Если бы Государь здесь остановился на царственном пути своем и отказался от престола, он остался бы величайшим Государем и человеком в истории! Он был главным двигателем и решителем мировых событий Европы; внутри же государства – его живительные начала, исполненные благих и либеральных намерений, служили бы путеводными знаками для его преемников, между тем как торопливое, судорожное и непоследовательное приведение их в исполнение подорвало к ним веру и отодвинуло назад впоследствии.
Москва задержала Блудова своим радушным приемом.
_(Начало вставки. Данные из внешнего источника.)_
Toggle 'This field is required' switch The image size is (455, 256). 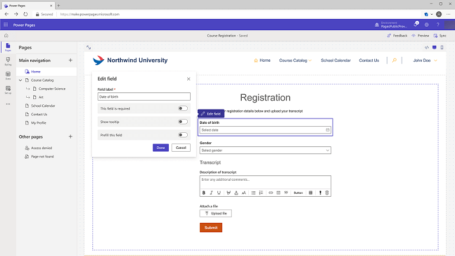[x=183, y=108]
Здесь-то, обновившись жизнью полной, в кругу людей мыслящих, которые предпочитали скромную долю литератора всем превратностям света и службы, он отметил у себя в тетрадке: «Область творческого ума, ясных пониманий, высоких мыслей, сильных, горячих чувств и вдохновенных ими слов, ты была для меня землей обетованной, и, как Моисей, обнимая тебя взором, я не вступил в твои пределы!» Простившись надолго с Москвой и друзьями, Блудов отправился для дальнейших сборов в Петербург.
Александр I придавал большое значение печатной гласности, особенно заграничной; журнальная же пресса, следуя внушениям своих правительств, особенно в Англии и Германии, была сильно возбуждена против нас. Для противодействия этой прессе, для опровержения клеветы и распространения истины, Государь, по мысли графа Каподистрия, назначил во Франкфурт особенное лицо (Фабер), которое должно было следить за журналами европейского материка, вступить в сношения с влиятельными редакторами, доставлять им материалы или уже готовые статьи, и вообще знакомить Европу с настоящим положением дел в России. Такого же рода поручение возлагалось на Блудова в отношении журналов английских и американских; внимание его было особенно обращено на испанские колонии, которые вели ожесточенную войну против своей метрополии, почти явно поддерживаемую Англией, между тем, как Россия стояла за Испанию. Блудов отказывался было от этого поручения, извиняясь незнанием английского языка, но министерство, судя по инструкциям, слишком верило в его способности и настояло на своем требовании: оставалось повиноваться. Блудов отправился в конце апреля 1818 года.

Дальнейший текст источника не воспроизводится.